Le Californien a grandi dans la San Fernando Valley. Il se souvient de ses amours rebelles pour le punk, le heavy metal, Grateful Dead, Blue Cheer et Black Flag… Il se remémore le tournage d’un clip, celui de Cinderella’s Big Score, pour Sonic Youth. « Le réalisateur Dave Markey avait besoin d’un gamin. J’avais quinze ans, des cheveux longs, je ressemblais à un grunge. C’était génial de passer du temps avec ces gens. Pendant le tournage, Dave mettait les Shaggs. Il écoutait Can aussi. C’est ainsi que j’ai découvert le krautrock. »

Secrets de famille

Avant d’amorcer sa délicate carrière solo, Chris Cohen a solidement roulé sa bosse. Il a eu un projet, St. Joseph & The Abandoned Food, avec Noel Von Harmonson, de Comets on Fire. « On était très inspirés par la no wave, Captain Beefheart. » Il a aussi brièvement joué avec Ariel Pink et plus régulièrement aux côtés de Cass McCombs. Après avoir lancé Natural Dreamers, un groupe très obscur de musique expérimentale avec John Dieterich, Greg Saunier et Satomi Matsuzaki ont rejoint son groupe The Curtains et lui ont proposé de jouer de la gratte dans Deerhoof. « Ça a été très important pour moi. J’y ai fait mon éducation. J’étais fan. À l’époque, je baignais dans l’expé, dans le free jazz. J’aime l’improvisation, la musique bruitiste. Deerhoof était l’un des rares groupes à avoir trouvé l’équilibre parfait entre le contrôle et l’abandon. »

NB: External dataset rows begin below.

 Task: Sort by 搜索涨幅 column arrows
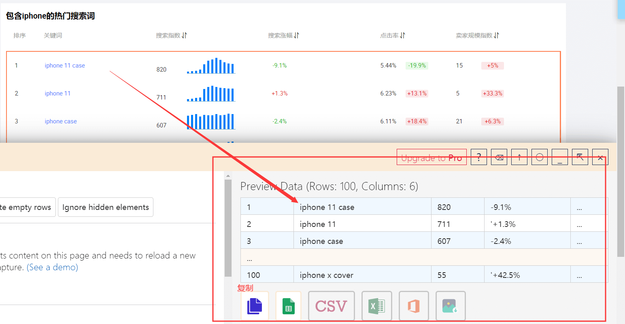pyautogui.click(x=296, y=36)
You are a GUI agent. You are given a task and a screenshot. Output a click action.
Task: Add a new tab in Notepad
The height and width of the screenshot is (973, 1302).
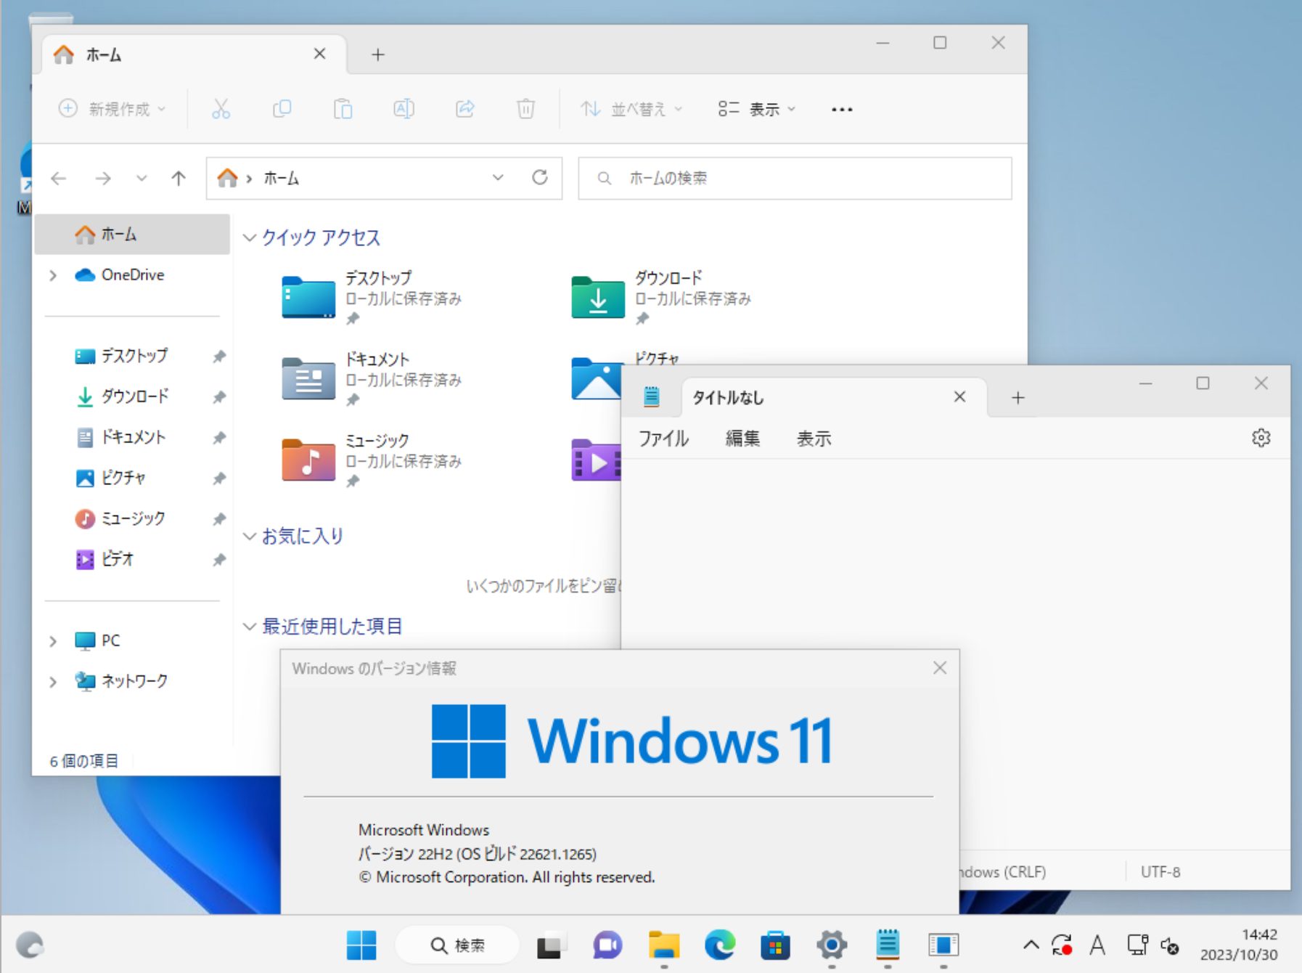tap(1018, 397)
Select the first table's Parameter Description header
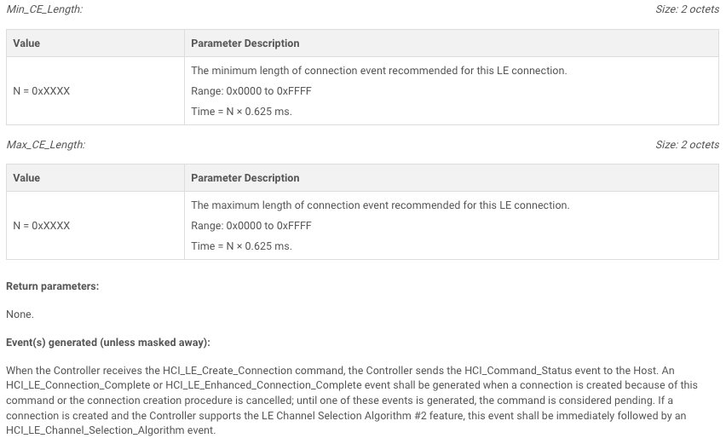This screenshot has height=444, width=726. (x=245, y=43)
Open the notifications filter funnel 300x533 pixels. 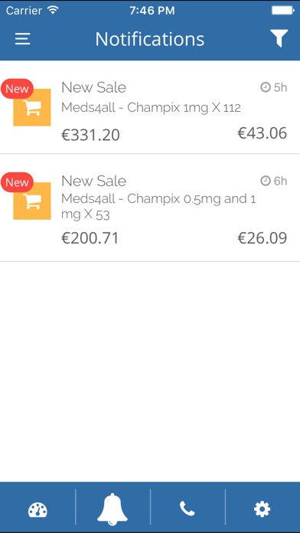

Ancien disquaire, notamment au Amoeba de Berkeley, Cohen a vécu à San Francisco pendant quasiment neuf ans après ses études à Santa Cruz. « On jouait tout le temps avec les anciens groupes de John Dwyer. Coachwips notamment. Au début des années 2000, il y avait une petite rivalité entre Los Angeles et Frisco, plus stylé et plus progressiste politiquement parlant. » Aujourd’hui installé à L.A., le mec à tout faire joue les hommes-orchestres et enregistre ses disques seul, ou presque. « La musique est un univers dans lequel je me sens en sécurité. Là, on est assis tous les deux, tout peut arriver. Tu pourrais m’attaquer soudainement. Je ne peux pas contrôler tout ça. Mais dans ma musique, j’ai les choses en main. Le processus est très lent mais il me comble. J’ai besoin d’énormément de temps pour connaître les chansons, les apprivoiser. Je prends du plaisir à tout gérer et tout jouer. Puis, il y a aussi une question économique. »

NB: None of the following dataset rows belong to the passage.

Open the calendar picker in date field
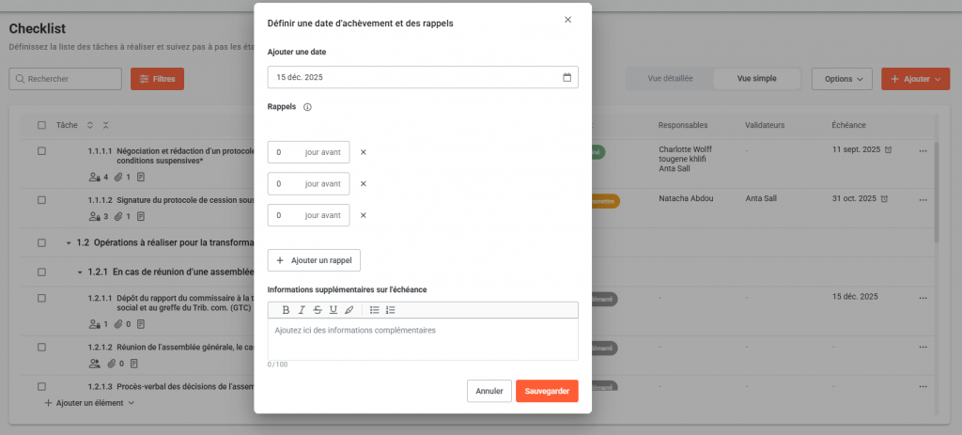The image size is (962, 435). tap(566, 78)
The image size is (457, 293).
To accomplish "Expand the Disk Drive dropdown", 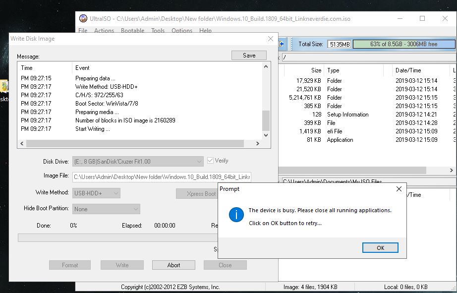I will 199,161.
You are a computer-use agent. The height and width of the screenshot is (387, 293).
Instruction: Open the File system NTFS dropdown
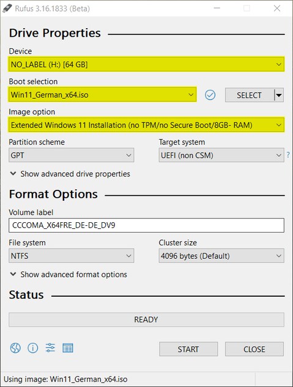[x=72, y=256]
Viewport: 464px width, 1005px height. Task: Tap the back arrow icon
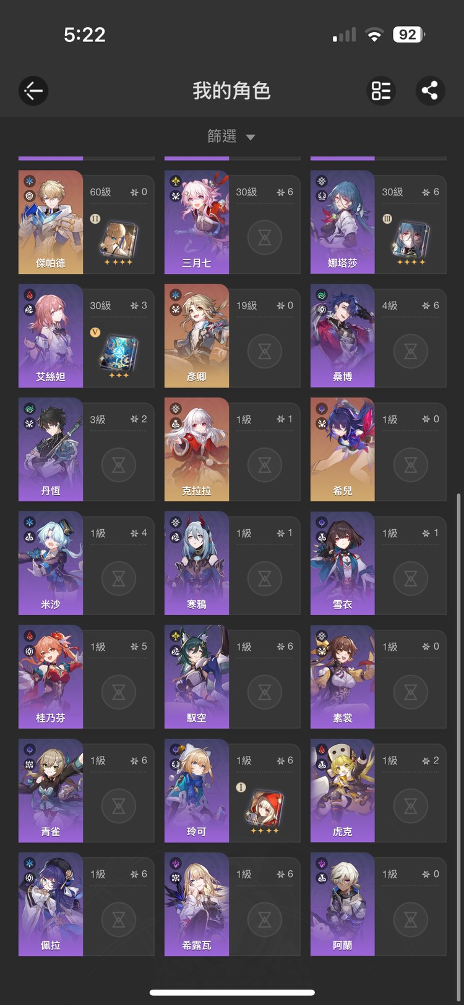[x=33, y=91]
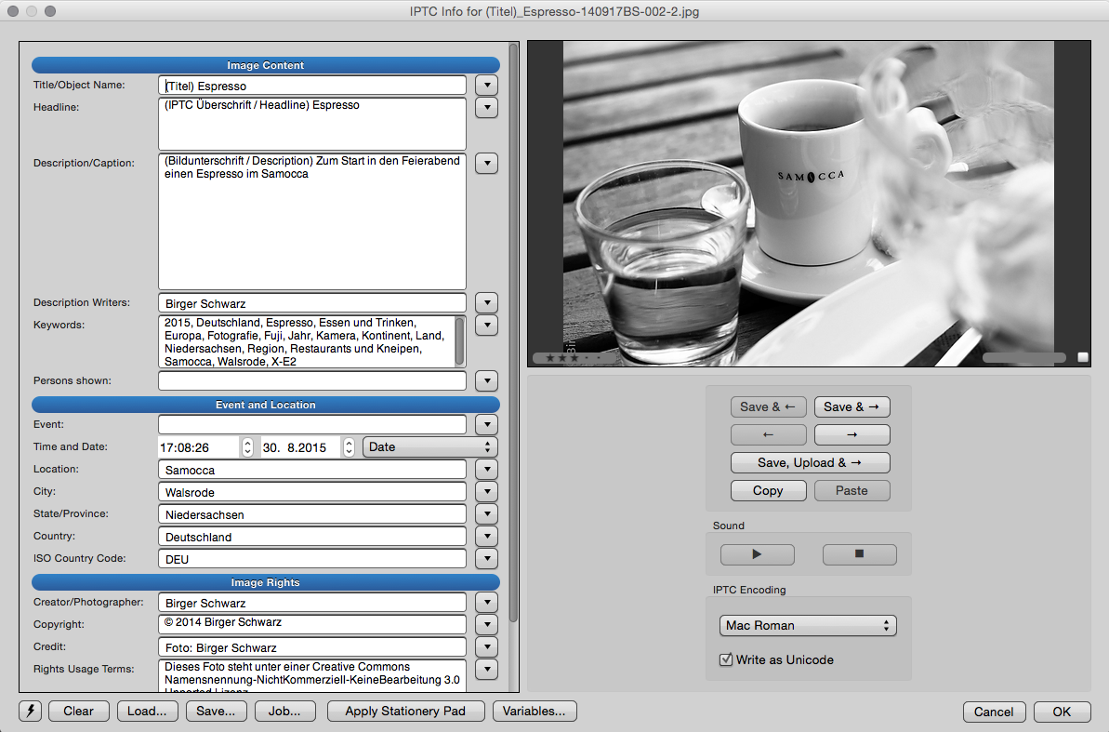Screen dimensions: 1109x732
Task: Play the sound annotation
Action: [x=757, y=555]
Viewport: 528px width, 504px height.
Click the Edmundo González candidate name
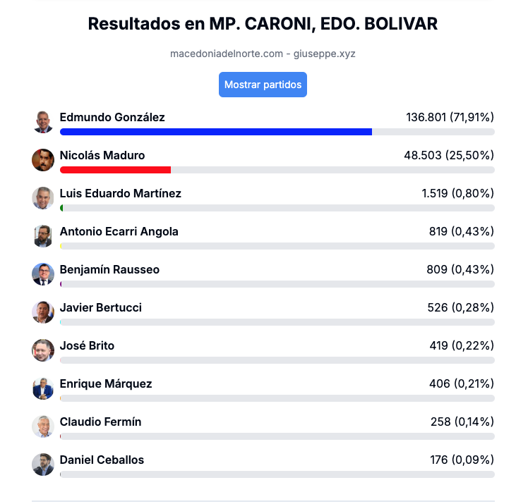click(112, 117)
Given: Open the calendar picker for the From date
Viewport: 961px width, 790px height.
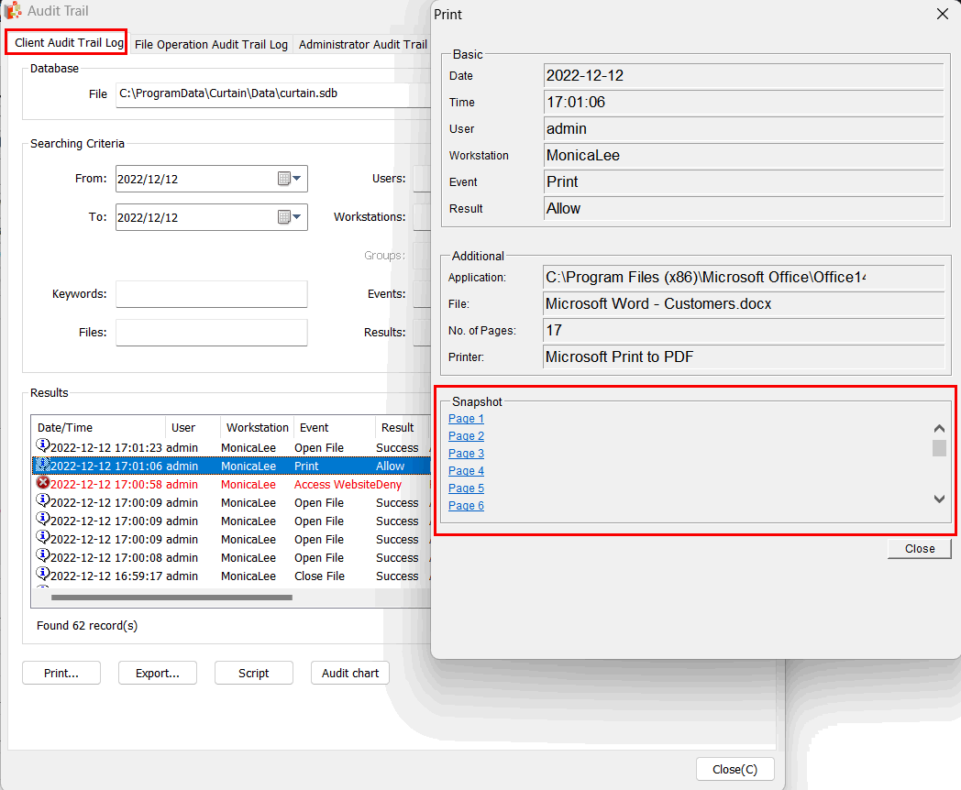Looking at the screenshot, I should pos(284,179).
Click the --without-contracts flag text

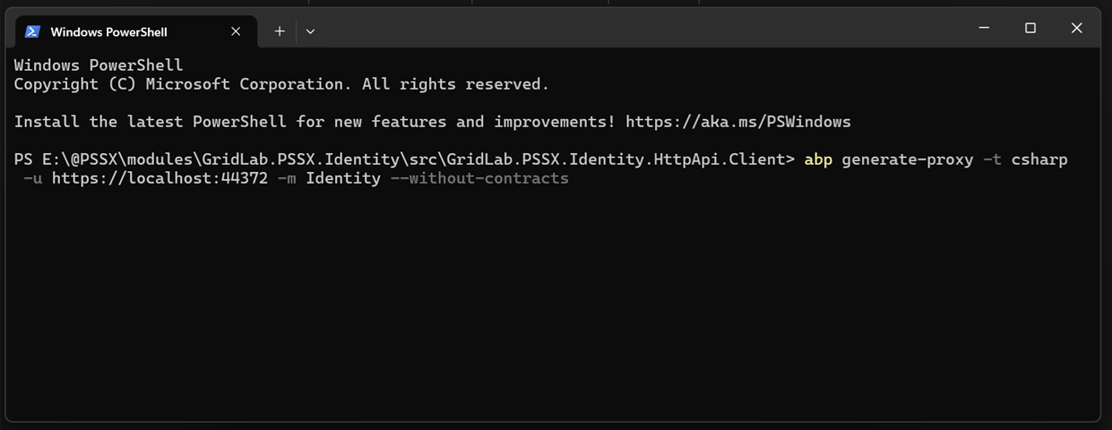(x=479, y=178)
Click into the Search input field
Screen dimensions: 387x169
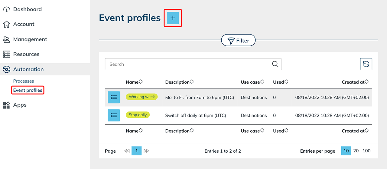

Jusqu’où se livrer? Quelles limites se fixer? Pour aborder son dernier disque, son épineux et très personnel sujet, Cohen a pris des précautions et consulté sa famille. « Je ne voulais rien dire de faux. Je suis sûr que je lance des choses blessantes, mais je ne voulais rien avancer sur lequel les gens pourraient débattre. J’ai essayé de rester factuel. Je ne parle plus à mon père, depuis quatre ans je pense. C’est très douloureux. Je pense qu’il a encore des problèmes d’addiction. C’est dangereux pour moi d’être en contact avec lui pour l’instant. J’en ai parlé avec ma mère et avec ma soeur, qui a des enfants. Je voulais être sûr qu’elle soit OK avec tout ça. Mon père, je ne sais pas. Quoi qu’il dise, c’est dur de savoir s’il s’agit de la vérité. Je pense qu’il est fier de moi. »

La plupart des gens ne connaissent pas vraiment leurs parents. De toute façon, jusqu’à quel point connaît-on les gens? « L’identité et ses limites sont des sujets assez communs pour un songwriter. Je pense qu’il y a un prix que tout le monde doit payer à cause de la manière avec laquelle les genres ont été définis et on commence seulement à voir combien ça coûte. Tout le monde, en ce compris mon père, en a souffert. Sa génération a dû faire face à bien moins de compréhension que la nôtre quant à l’homosexualité. Il a grandi dans un monde homophobe. Je regrette de ne pas avoir pu changer ça pour lui. »

Chris Cohen, distribué par Captured Tracks/Konkurrent.